The 'Ethics' of the Washington Torture Crowd

Today's online edition of the Wall Street Journal features an editorial piece titled "Presidential Poison." According to the WSJ's op-ed, the Washington torture gang that was responsible for the vile, diabolical water boarding acts in Iraq -- yes, those who were under former Dictator George W. Bush -- should get a "Get-Out-of-Jail-Free" card because what they had done in the last eight years was ethical. After all, these federal thugs were just "acting in good faith," according to the neocon brown-nosing sycophants at the WSJ.

The editors of the WSJ penned the following passage in the piece, which should give more than enough reason of raising eyebrows to anyone who reads it:

Policy disputes, often bitter, are the stuff of democratic politics. Elections settle those battles, at least for a time, and Mr. Obama's victory in November has given him the right to change policies on interrogations, Guantanamo, or anything on which he can muster enough support. But at least until now, the U.S. political system has avoided the spectacle of a new Administration prosecuting [the Bush administration] for policy disagreements. This is what happens in Argentina, Malaysia or Peru, countries where the law is treated merely as an extension of political power.


It gets worse. The news organization tries to justify President Obama's precedessor's actions with these last three paragraphs:

Mr. Obama may think he can soar above all of this, but he'll soon learn otherwise. The Beltway's political energy will focus more on the spectacle of revenge, and less on his agenda. The CIA will have its reputation smeared, and its agents second-guessing themselves. And if there is another terror attack against Americans, Mr. Obama will have set himself up for the argument that his campaign against the Bush policies is partly to blame.

Above all, the exercise will only embitter Republicans, including the moderates and national-security hawks Mr. Obama may need in the next four years. As patriotic officials who acted in good faith are indicted, smeared, impeached from judgeships or stripped of their academic tenure, the partisan anger and backlash will grow. And speaking of which, when will the GOP Members of Congress begin to denounce this partisan scapegoating? Senior Republicans like Mitch McConnell, Richard Lugar, John McCain, Orrin Hatch, Pat Roberts and Arlen Specter have hardly been profiles in courage.

Mr. Obama is more popular than his policies, due in part to his personal charm and his seeming goodwill. By indulging his party's desire to criminalize policy advice, he has unleashed furies that will haunt his Presidency.


In other words, the previous administration's actions were not only legal; they were also ethical. What the WSJ is really saying is this: "Then-President Bush and his administration's actions with respect to their practices of torture (i.e. water boarding) were moral and ethical, and they were necessary to prevent further attacks against American citizens in the U.S. Any attempt to undo the previous administration's decisions will put us in the cross hairs of the terrorists!"

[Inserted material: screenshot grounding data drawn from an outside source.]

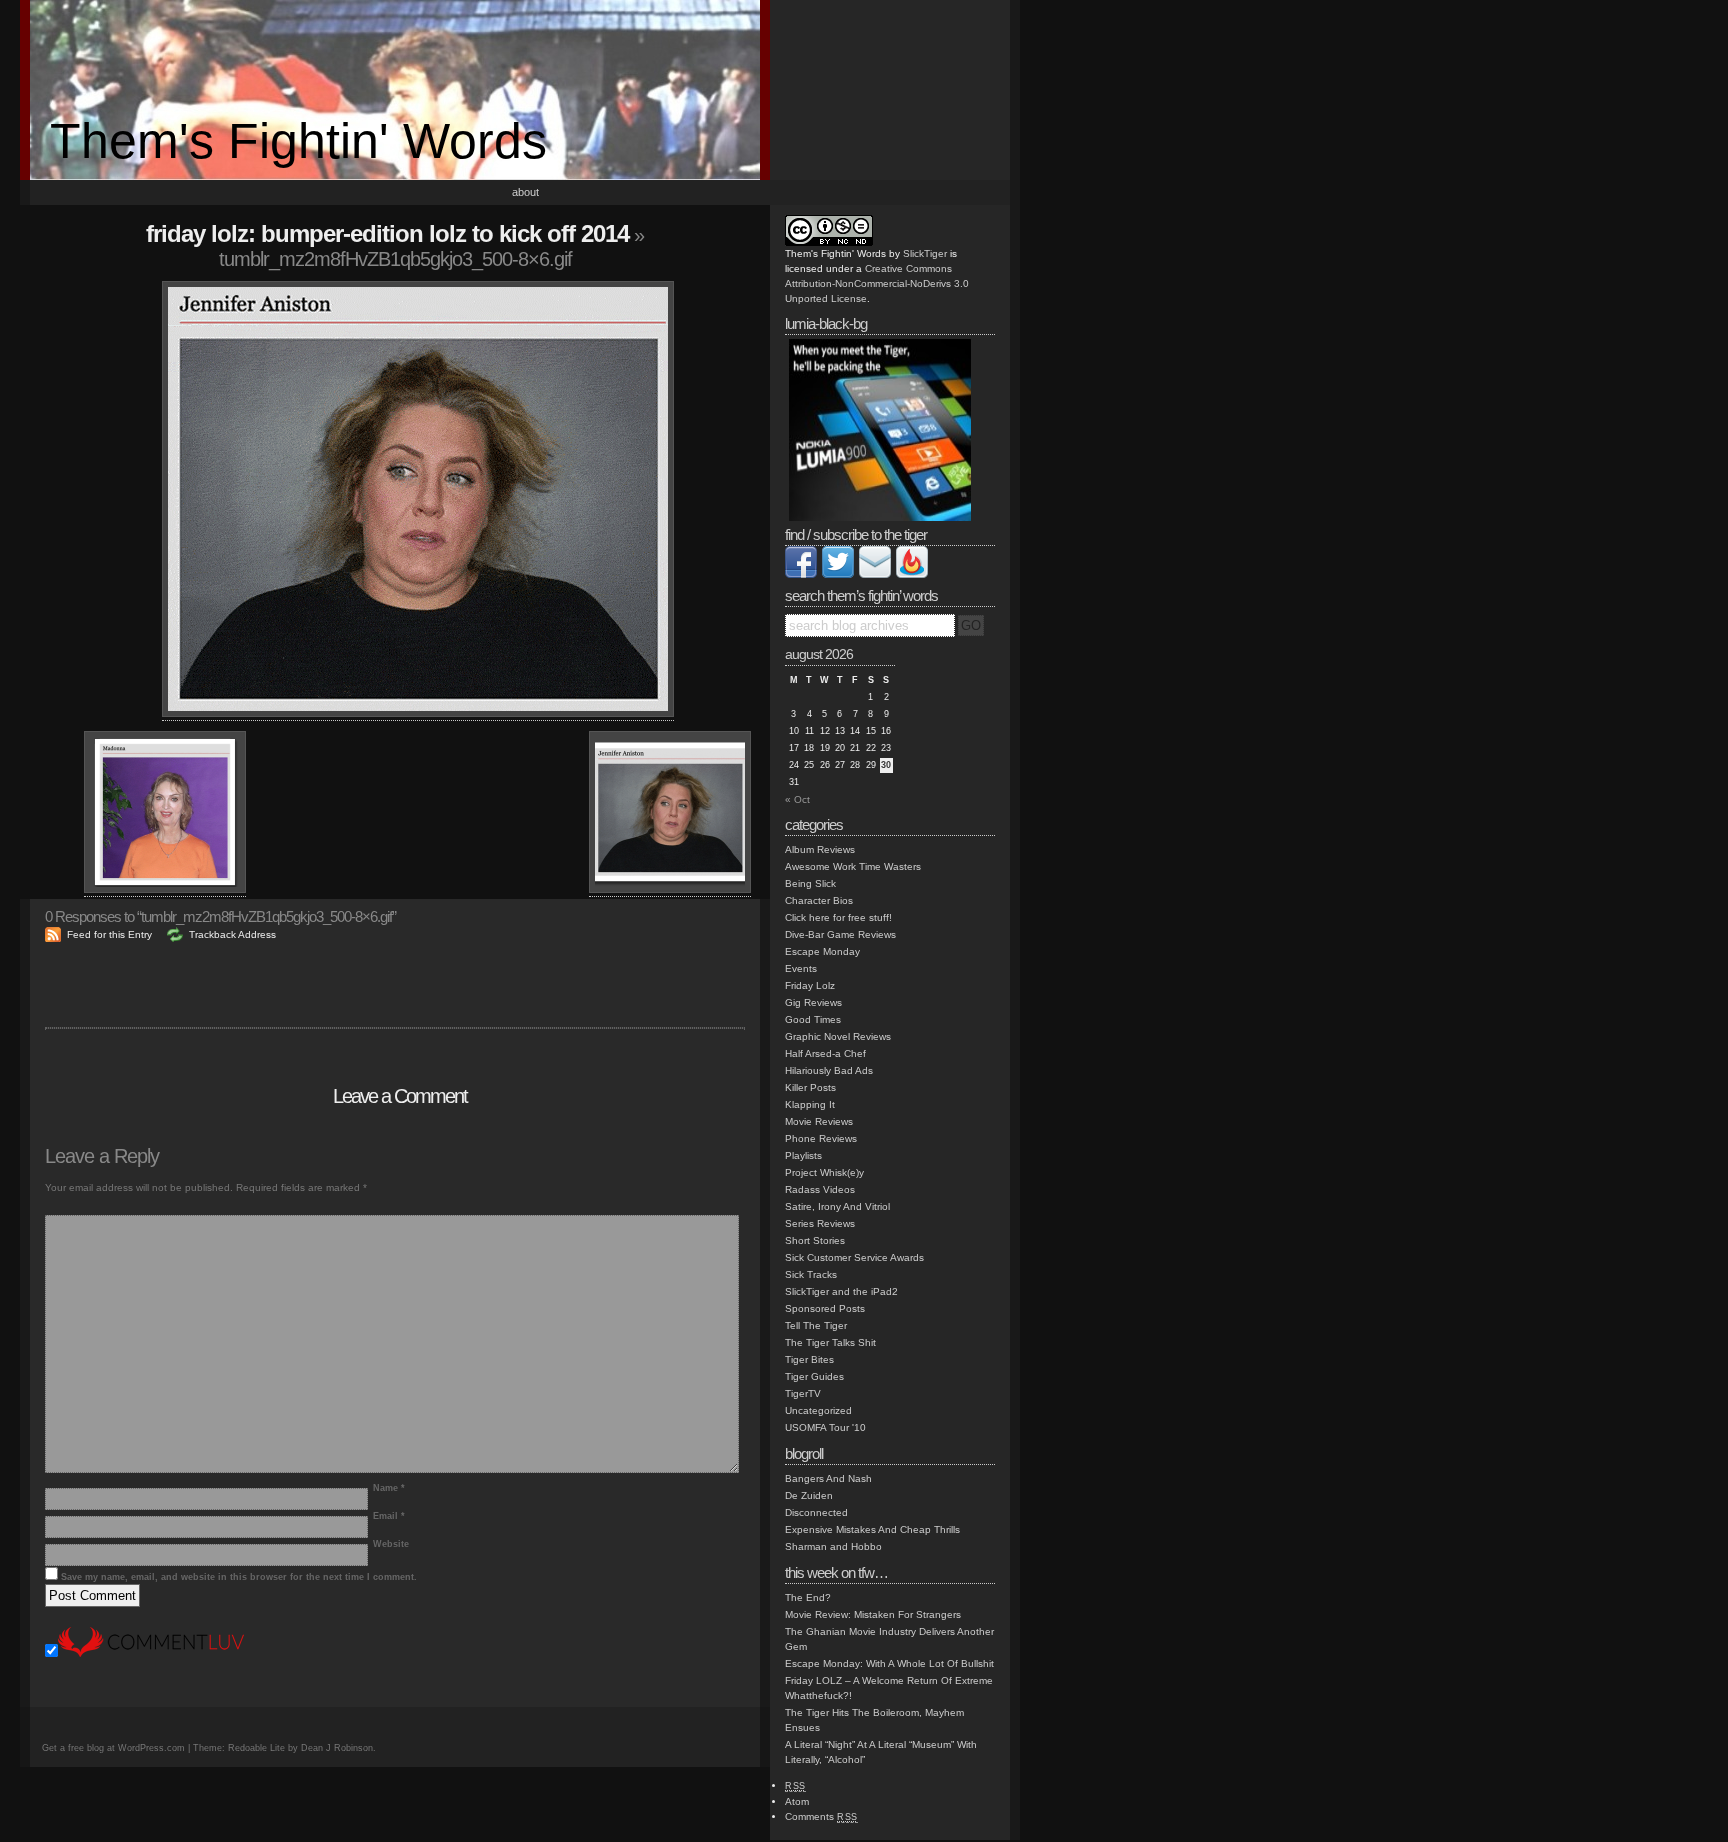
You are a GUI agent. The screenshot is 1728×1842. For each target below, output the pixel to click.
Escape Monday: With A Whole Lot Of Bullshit (889, 1663)
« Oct (797, 799)
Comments (821, 1816)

Moreover, those who were critical of Bush's foreign and rendition policies, as the neocons want us to believe, are wrong and off-base to do so because the torture crowd was either giving the orders to have the "enemy combatants" (formerly called "prisoners of war") to be tortured or following them. That kind of attitude expressed by the pro-torture Wall Street crowd is just as bad as a Nazi soldier killing Jews with his guns or putting them in the ovens and then saying, "We were just doing our jobs!"

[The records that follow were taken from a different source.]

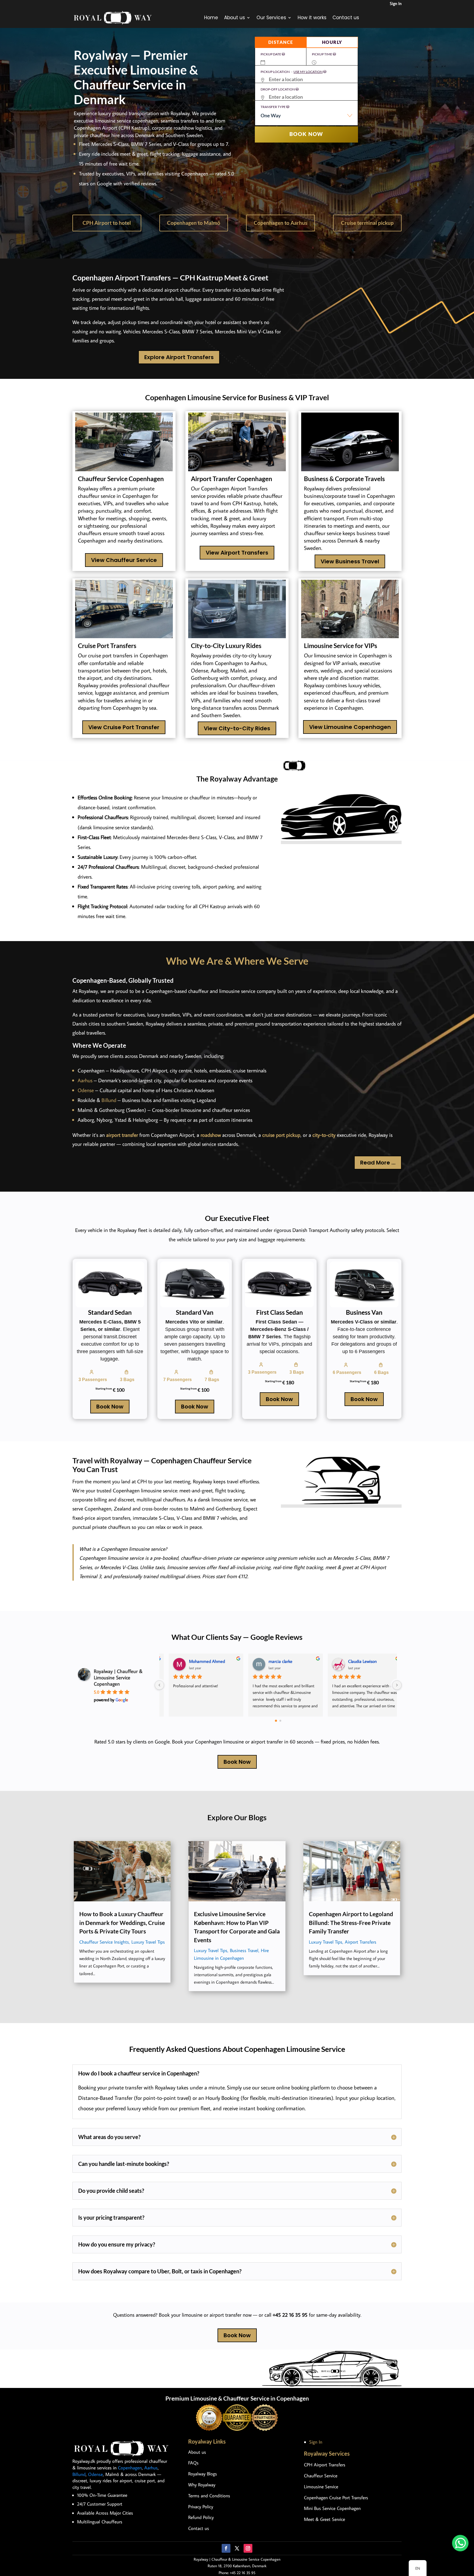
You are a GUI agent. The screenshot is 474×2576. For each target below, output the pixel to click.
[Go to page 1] (280, 1721)
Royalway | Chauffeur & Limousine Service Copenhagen (118, 1677)
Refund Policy (201, 2517)
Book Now (109, 1406)
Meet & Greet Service (324, 2519)
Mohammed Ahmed (200, 1661)
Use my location (308, 72)
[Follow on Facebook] (226, 2548)
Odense (86, 1090)
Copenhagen (130, 2468)
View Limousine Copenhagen (350, 727)
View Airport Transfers (237, 552)
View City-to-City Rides (237, 728)
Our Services (271, 17)
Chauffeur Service (320, 2476)
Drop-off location (278, 89)
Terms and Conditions (209, 2496)
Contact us (345, 17)
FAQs (193, 2463)
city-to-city (323, 1134)
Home (211, 17)
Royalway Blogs (202, 2474)
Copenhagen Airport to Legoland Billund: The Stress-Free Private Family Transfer (351, 1922)
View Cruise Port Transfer (123, 727)
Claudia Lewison (355, 1661)
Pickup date (271, 54)
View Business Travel (350, 561)
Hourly (332, 42)
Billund (108, 1100)
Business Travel (244, 1950)
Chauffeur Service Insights (104, 1942)
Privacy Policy (200, 2507)
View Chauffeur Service (124, 560)
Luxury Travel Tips (148, 1942)
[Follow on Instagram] (248, 2548)
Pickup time (322, 54)
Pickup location (292, 72)
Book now (306, 134)
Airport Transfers (360, 1942)
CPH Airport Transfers (324, 2465)
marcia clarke (273, 1661)
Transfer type (273, 107)
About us (234, 17)
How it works (312, 17)
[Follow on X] (237, 2548)
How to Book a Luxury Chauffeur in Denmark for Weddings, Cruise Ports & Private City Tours (122, 1922)
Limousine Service (321, 2487)
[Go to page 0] (276, 1721)
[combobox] (306, 118)
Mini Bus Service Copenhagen (332, 2508)
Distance (280, 42)
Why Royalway (201, 2485)
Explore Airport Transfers (179, 357)
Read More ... (378, 1162)
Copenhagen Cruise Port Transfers (336, 2498)
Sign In (396, 3)
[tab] (280, 42)
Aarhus (85, 1080)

As LewRockwell.com blogger Christopher Manion correctly put it, the sad truth is that most politicians who "serve in office" or "represent the people" are basically legal criminals who legally steal from us and use the threat of violence in order to get what they want. They can easily punish their enemies and reward their allies in order to justify their lust for power and insulate themselves from any legal consequences, effectively making them above the law.

Partisanship does not and should not have a license to be reduced to a "policy dispute." It just simply means that some criminals legally decide on partisan politics as a career. Besides, the Democrats, according to the Journal, may be implicated as well. It's even suggested that investigations of any wrongdoing by both parties shouldn't be considered at all. If they are, as the statists say, they should be dismissed. It's an insult to the American people that both parties should not be probed even if they are tied to a crime.

And the Washington establishment says "ethics" matter in politics. How pathetic these people truly are!